25 de mayo de 2015 / 16:09 / en 2 años

European stocks fall on Greek and Spanish political concerns

* Greece’s ATG index falls on renewed debt default worries

* Spanish stock market drops after local election results

* Volumes thin with London, Frankfurt and New York closed

* Monte Paschi shares rise after launching new rights issue

* Europe bourses in 2015: link.reuters.com/pap87v

By Sudip Kar-Gupta

LONDON, May 25 (Reuters) - European shares fell on Monday, with the Spanish and Greek stock markets hit by investors’ concerns over Greece’s debt problems and a poor local election result for the government in Madrid.

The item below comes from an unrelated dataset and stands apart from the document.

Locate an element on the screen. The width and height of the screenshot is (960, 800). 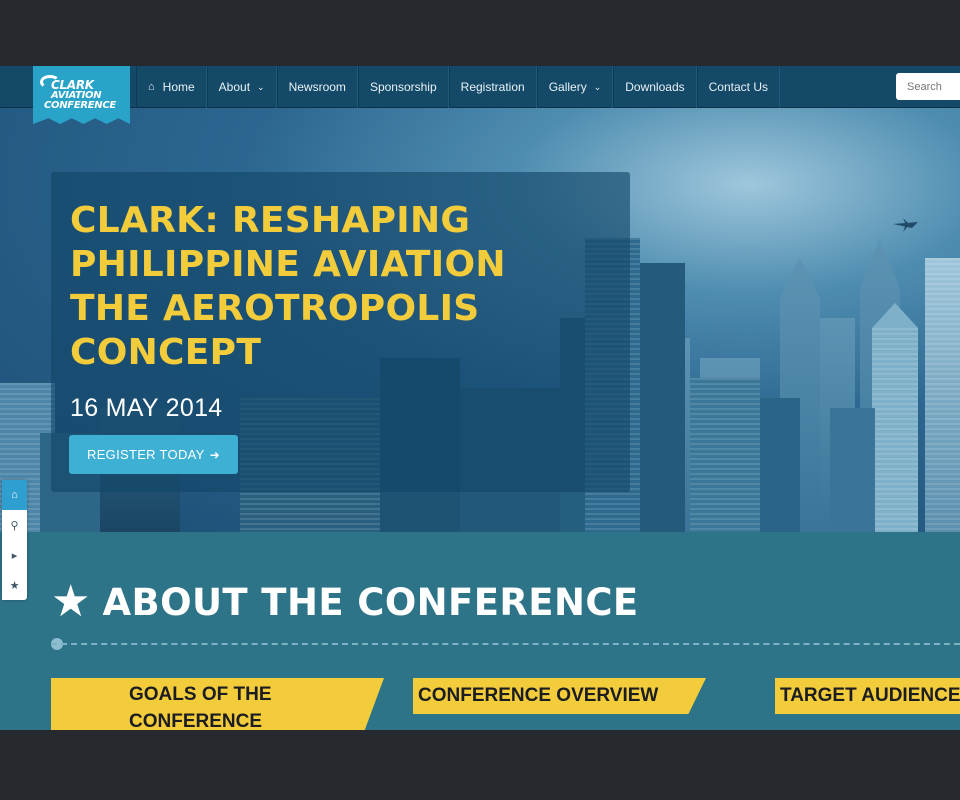
search-input is located at coordinates (928, 86).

Athens’ main ATG equity index fell 3.1 percent as the Greek government said on Monday that it intended to make good on its debt obligations but urgently needed aid to be able to do so. The ATG is down by around 1.5 percent since the start of 2015, underperforming other European stock markets.

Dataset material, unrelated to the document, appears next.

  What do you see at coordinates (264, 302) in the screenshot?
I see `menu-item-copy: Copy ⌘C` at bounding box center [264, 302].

The Greek government’s comments came as several senior officials insisted Athens had no money to pay a loan installment due next week.

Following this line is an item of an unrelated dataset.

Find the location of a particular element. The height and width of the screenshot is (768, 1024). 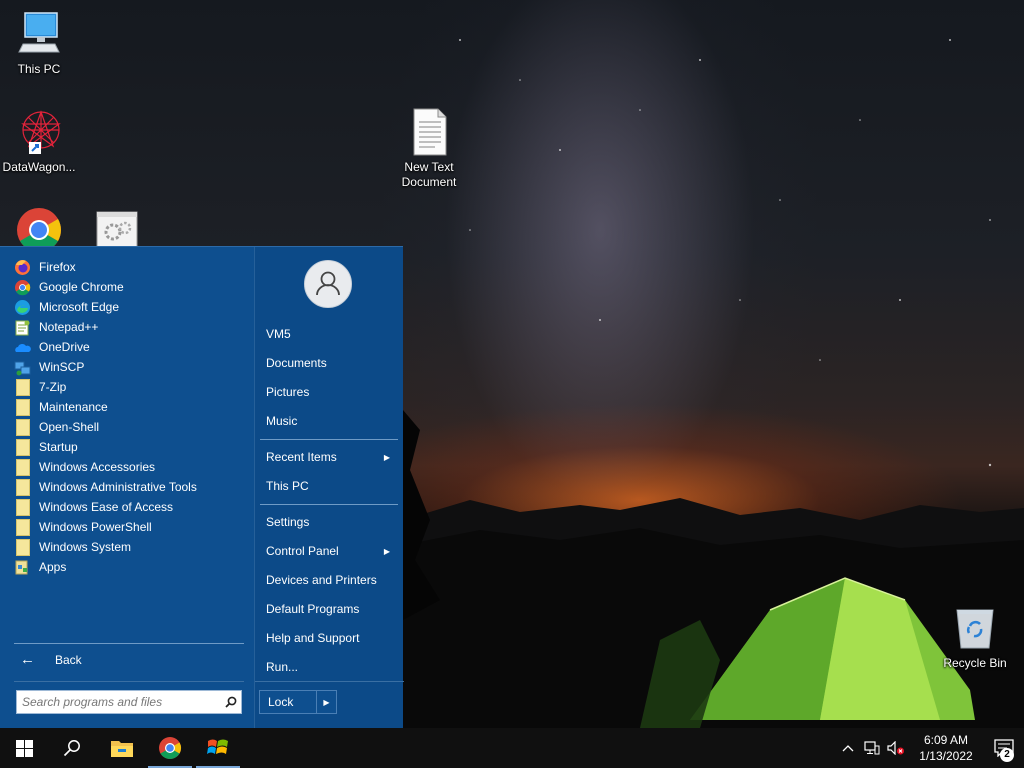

Spain’s IBEX equity index fell 2 percent after the ruling People’s Party took a battering in regional and local elections on Sunday. Voters punished Prime Minister Mariano Rajoy for four years of severe spending cuts and a string of corruption scandals.

Most investors expect Greece to remain in the euro zone, and record low interest rates and other economic stimulus measures from the European Central Bank have enabled European stock markets to rally this year, despite the Greek uncertainty.

Nevertheless, traders said the latest developments from Athens and Madrid made some investors wary.

“There is no doubting that Greece has become a frequent recurring risk to investor sentiment in recent months, and there is potential for investor sentiment to be pulled down even further by the news that anti-austerity parties were declared victorious in several local elections in Spain,” said FXTM analyst Jameel Ahmad.

The pullback in European stocks mirrored losses on Wall Street on Friday after U.S. Federal Reserve Chair Janet Yellen hinted at a possible rate hike this year.

France’s CAC-40 stock index dropped 0.5 percent while Italy’s FTSE MIB fell 2.1 percent, impacted by a drop in the shares of Fiat Chrysler Automobiles.

Fiat declined 3.1 percent after the New York Times reported that the company’s Chief Executive Sergio Marchionne sent an email to General Motors’ Chief Executive Officer Mary Barra in March suggesting combining the automakers, but was rebuffed.

However, shares in Italian bank Monte Paschi surged 11.3 percent after the lender launched its second rights issue in less than a year to repair its balance sheet.